The other works in the show are supporting characters to /roʊˈdeɪoʊ/ Let’s Play: HOLLYWOOD, but are also more obviously funny. There is a group of what you might call works on paper: a series of airplane vomit bags on which Arcangel has printed “now let’s be clear” and “I don’t know who needs to know this” and other phrases that often precede a scolding Twitter thread. Two other bot-related works are also on view: one with multiple monitors that shows a bot automatically liking corporate tweets, and one in which two bots play chess against each other by posting Instagram comments. There are also a few of Arcangel’s so-called “flatware” works, Ikea tabletops affixed with prints showing close-ups of the logos on track pants. These pieces seem to justify /roʊˈdeɪoʊ/ Let’s Play: HOLLYWOOD’s existence in a gallery by showing that Arcangel does work in other media, throwing viewers a bone with tangible objects that are easier to understand as art. The humor of those objects also gives context to his Kardashian-based opus: It confirms that Arcangel is making a joke, and that he’s also making a point. As he once said of his works, “They seem like a joke at first, but it’s never what they are. If you look at them they’re always a little bit more complicated.”

/roʊˈdeɪoʊ/ Let’s Play: HOLLYWOOD certainly says a lot about the specific nature of Kardashian’s fame. While her ascent may seem undeserved to many observers, she made it happen through a series of strategic tabloid story placements and product deals. The bot playing the game “at random” stands in stark contrast to the not-at-all-random nature of Kim’s campaign of self-promotion, and also to the aim of the game itself: to execute a series of carefully calculated moves in order to get famous.
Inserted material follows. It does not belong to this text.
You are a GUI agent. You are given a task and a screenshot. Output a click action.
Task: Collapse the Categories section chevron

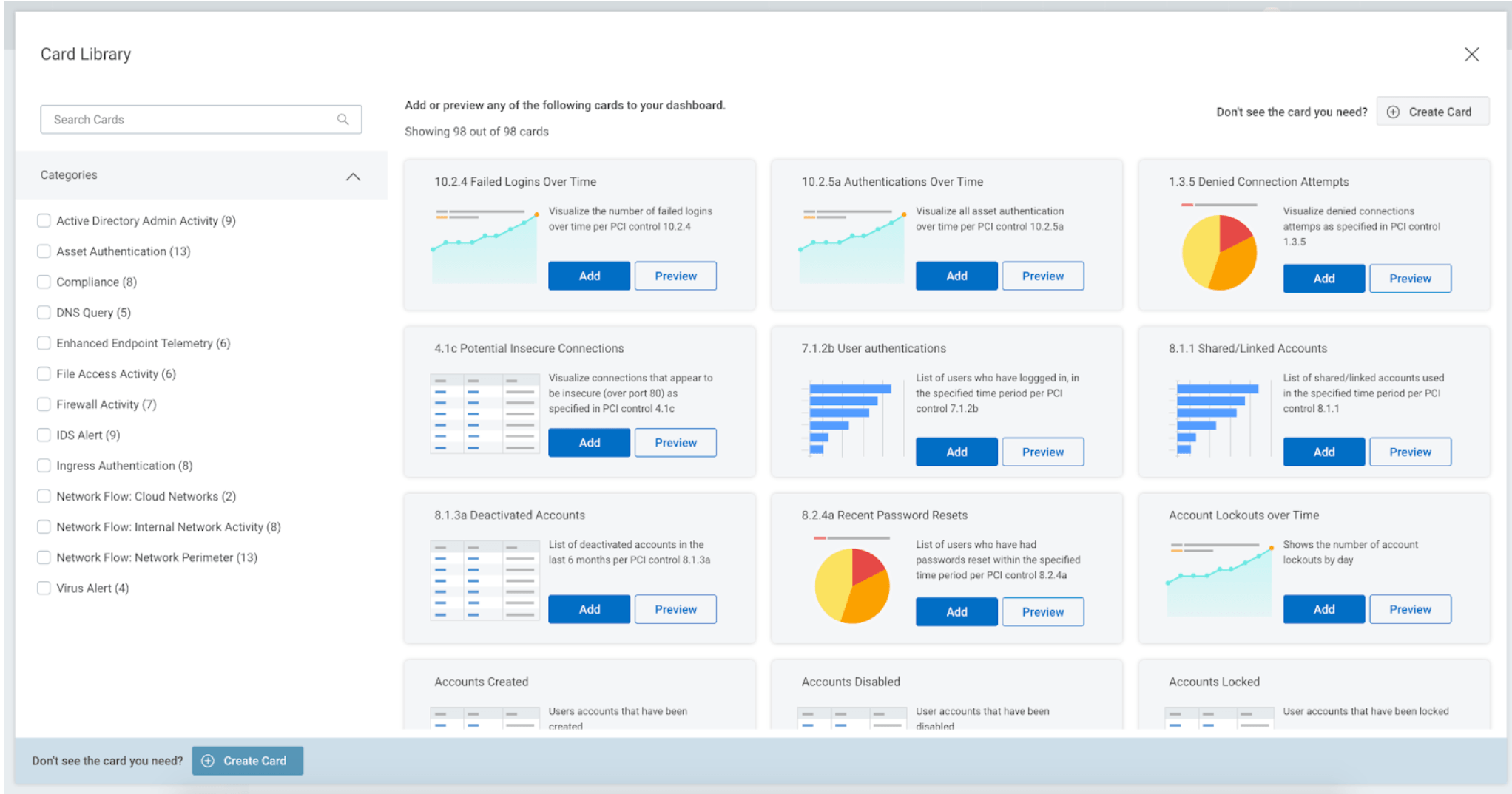[353, 176]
Kim’s savvy as a businesswoman is clearly not enough to stop her from being the butt of the joke when it comes to the art world. Her soon-to-be-ex-husband, Kanye West, has had more success at the crossover: He studied painting, he’s commissioned artists such as George Condo and Takashi Murakami to create his album covers, and he even staged his own solo show at a blue-chip L.A. gallery in 2016 (aptly titled FAMOUS). Not to mention the Calabasas estate that he and Kim designed with Axel Vervoordt: Their home was literally a white cube, and contemporary art abounded. Kim herself has not broken through in the same way. Her acceptance among the cultural elite has more or less been predicated on her monetary success and proximity to her partner (see: the joint Vogue cover).

If you somehow didn’t know what Kim and Kim Kardashian: Hollywood signified (capitalism, consumer culture, casual narcissism, lowbrow pining for highbrow acceptance …), it would appear that all Arcangel has done is create a bot that plays a video game. As much as the joke is on Kim, the piece wouldn’t work without her. The longer I stood there watching, the more I realized that Arcangel never thought the bot would win the game. It had neither the drive nor the ability to do so. This new installation is evidence that the artist has leveled up, meeting the complexity we now require to feel the same sensations he’s always tried to elicit from the viewer; his Nintendo clouds no longer feel absurd enough. It also made me hyperaware of our moment — one in which Kim Kardashian West has already gamed the system and become a household name. The joke’s on her, but it’s also on us.